Any move can be described by a function $f:[m]\to[n]$ such that $f(k)$ describes the number of boxes from which we take $k$ marbles. Then we need $\sum_kf(k)=n$ and $\sum_kkf(k)\leq m$. If the machine tells us there are $k$ special marbles, then there are $f(k)$ possible boxes left to check. This means that the worst case is that there are $\max_kf(k)$ possible boxes left to check.

Thus, the goal in each step is to minimize $\max_kf(k)$ over all functions $f:[m]\to[n]$ with $\sum_kf(k)=n$ and $\sum_kkf(k)\leq m$. We can do this by means of binary search, by checking for specific values of $M$ whether or not it is possible to have $\max_kf(k)\leq M$.

To check whether $\max_kf(k)\leq M$ is possible, let $n=aM+b$ with $0\leq b<M$. Then assign $f(k)=M$ for $k<a$, $f(a)=b$ and $f(k)=0$ for $k>a$. This gives $\max_kf(k)\leq M$ and $\sum_kf(k)=n$ while minimizing $\sum_kkf(k)$. Thus, we can simply check whether we get $\sum_kkf(k)\leq m$.

Now we can apply this to the case $n=135$, $m=100$. For $M=57$ we find $f=[57,57,21]$ suffices, and for $M=56$ we find $f=[56,56,23]$ does not suffice. Therefore, the optimal strategy is to place $1$ marble from $57$ boxes and $2$ marbles from $21$ other boxes. As a result, the worst case scenario is that there are $57$ boxes left to check.

Then for $M=13$ we find $f=[13,13,13,13,5]$ suffices, and for $M=12$ we find $f=[12,12,12,12,9]$ does not suffice. Therefore, the optimal strategy is to place $1$ marble from $12$ boxes, $2$ marbles from $12$ other boxes, $3$ marbles from $12$ other boxes, and $4$ marbles from $5$ other boxes. As a result, the worst case scenario is that there are $12$ boxes left to check.

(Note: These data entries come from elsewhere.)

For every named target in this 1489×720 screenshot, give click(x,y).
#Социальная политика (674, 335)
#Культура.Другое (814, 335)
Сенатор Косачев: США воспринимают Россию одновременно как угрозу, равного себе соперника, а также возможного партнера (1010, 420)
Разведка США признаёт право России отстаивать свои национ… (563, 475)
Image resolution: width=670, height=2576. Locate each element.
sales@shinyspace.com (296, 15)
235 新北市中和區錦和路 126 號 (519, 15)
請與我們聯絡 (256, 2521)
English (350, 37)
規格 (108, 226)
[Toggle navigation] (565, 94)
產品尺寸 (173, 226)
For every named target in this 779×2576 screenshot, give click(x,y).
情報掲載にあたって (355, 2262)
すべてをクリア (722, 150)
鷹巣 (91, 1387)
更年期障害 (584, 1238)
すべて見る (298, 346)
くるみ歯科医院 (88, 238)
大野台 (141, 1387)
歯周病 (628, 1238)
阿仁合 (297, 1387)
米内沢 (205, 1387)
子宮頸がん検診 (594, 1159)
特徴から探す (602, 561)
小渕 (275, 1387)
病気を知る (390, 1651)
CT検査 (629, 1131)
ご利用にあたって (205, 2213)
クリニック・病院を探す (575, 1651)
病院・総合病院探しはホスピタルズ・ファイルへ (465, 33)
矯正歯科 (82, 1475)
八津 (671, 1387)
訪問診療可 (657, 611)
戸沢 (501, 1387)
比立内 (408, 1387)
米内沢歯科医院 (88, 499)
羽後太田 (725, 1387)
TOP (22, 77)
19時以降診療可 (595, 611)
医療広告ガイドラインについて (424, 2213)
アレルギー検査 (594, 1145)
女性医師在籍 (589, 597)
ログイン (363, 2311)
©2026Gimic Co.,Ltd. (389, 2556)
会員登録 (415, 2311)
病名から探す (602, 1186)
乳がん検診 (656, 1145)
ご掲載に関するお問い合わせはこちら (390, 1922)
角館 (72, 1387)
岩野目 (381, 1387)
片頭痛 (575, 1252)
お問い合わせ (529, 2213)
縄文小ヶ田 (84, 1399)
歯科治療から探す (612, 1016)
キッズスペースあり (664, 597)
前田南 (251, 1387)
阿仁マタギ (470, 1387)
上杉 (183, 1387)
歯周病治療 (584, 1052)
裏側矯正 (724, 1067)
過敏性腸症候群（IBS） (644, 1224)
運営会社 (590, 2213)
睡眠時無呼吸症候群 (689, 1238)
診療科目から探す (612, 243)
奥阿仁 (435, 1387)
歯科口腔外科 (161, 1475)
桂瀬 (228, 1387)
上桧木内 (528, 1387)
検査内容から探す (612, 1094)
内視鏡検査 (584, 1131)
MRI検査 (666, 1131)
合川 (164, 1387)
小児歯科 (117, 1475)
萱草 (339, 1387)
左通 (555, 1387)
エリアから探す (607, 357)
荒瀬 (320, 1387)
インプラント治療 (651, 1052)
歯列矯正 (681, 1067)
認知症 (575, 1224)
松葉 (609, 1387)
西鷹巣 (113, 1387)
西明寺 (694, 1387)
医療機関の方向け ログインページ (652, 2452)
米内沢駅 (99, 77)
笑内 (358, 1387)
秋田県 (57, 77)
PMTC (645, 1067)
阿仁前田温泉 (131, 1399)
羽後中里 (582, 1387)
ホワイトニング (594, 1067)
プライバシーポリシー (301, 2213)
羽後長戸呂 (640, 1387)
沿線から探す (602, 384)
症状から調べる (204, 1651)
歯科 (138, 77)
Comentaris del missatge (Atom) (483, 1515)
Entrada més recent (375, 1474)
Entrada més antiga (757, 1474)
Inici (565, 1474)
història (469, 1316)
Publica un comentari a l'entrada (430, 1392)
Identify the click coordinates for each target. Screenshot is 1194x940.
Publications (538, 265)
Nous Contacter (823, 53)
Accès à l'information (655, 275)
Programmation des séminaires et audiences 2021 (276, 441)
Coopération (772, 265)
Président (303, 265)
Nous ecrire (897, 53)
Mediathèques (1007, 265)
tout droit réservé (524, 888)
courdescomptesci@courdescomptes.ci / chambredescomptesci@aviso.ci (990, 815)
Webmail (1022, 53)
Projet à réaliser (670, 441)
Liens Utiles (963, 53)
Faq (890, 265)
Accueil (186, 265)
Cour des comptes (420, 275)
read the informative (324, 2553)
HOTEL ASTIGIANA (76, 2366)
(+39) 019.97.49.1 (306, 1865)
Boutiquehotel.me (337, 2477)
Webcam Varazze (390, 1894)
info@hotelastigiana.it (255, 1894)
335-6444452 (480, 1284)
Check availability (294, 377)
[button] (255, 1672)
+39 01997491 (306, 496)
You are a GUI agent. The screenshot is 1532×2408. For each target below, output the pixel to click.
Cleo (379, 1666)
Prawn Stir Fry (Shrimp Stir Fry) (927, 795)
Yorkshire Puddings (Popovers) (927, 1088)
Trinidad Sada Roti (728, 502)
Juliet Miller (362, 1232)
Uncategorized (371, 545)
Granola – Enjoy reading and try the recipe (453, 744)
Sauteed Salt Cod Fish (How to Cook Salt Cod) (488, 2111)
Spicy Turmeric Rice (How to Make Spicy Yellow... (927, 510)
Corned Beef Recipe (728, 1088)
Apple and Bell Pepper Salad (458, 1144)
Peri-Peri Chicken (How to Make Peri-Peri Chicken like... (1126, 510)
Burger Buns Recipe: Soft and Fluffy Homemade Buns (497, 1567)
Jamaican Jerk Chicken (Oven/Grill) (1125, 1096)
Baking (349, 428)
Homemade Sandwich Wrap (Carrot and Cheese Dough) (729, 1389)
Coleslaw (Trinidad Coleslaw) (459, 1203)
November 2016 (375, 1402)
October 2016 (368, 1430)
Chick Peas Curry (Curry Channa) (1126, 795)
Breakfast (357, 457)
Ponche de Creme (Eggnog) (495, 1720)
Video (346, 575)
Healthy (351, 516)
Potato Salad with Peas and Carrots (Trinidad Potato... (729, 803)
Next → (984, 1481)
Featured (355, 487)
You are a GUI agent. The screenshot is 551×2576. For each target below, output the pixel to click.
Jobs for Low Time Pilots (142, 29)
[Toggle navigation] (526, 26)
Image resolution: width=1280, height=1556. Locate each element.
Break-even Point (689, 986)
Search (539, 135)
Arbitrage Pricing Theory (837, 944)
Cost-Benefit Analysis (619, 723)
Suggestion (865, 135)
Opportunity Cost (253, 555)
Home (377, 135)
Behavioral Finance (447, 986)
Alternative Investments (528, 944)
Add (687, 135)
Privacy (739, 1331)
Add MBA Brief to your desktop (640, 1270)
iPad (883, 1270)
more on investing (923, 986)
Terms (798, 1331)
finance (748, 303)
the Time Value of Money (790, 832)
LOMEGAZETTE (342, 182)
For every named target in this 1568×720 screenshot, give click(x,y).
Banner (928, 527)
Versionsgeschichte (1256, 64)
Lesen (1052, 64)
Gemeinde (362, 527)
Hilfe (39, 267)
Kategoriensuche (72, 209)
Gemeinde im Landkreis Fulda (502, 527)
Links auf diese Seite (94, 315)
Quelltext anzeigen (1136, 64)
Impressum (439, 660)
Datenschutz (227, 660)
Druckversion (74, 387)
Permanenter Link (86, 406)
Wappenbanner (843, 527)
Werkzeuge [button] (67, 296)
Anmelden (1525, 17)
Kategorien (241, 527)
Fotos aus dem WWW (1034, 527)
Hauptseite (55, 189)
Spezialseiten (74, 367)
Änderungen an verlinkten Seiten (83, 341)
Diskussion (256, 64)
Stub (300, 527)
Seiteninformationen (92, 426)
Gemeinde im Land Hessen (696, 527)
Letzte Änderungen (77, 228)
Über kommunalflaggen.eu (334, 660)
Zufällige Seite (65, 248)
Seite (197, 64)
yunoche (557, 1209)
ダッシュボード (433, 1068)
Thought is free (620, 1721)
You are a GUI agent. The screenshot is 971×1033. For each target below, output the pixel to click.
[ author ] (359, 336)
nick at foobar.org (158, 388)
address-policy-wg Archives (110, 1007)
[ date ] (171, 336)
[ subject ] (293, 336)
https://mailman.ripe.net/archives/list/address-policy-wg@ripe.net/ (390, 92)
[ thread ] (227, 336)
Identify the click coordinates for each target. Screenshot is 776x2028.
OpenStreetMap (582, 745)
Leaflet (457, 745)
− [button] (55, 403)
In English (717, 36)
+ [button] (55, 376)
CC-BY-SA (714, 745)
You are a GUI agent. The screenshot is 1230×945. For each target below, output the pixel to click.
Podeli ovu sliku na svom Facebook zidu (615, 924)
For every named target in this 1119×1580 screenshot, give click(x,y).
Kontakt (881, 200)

Then for $M=1$ we find $f=[1,1,1,1,1,1,1,1,1,1,1,1]$ suffices, and thus we can place $0$ marbles from the first box, $1$ marble from the secend, etc. up to $11$ marbles from the twelveth box. As a result, we will know exactly which box contains the special marbles.

This proves the optimal worst case number of weighings is three. This way, we can also find that the largest number of boxes with which it is possible in three weighings is $140$.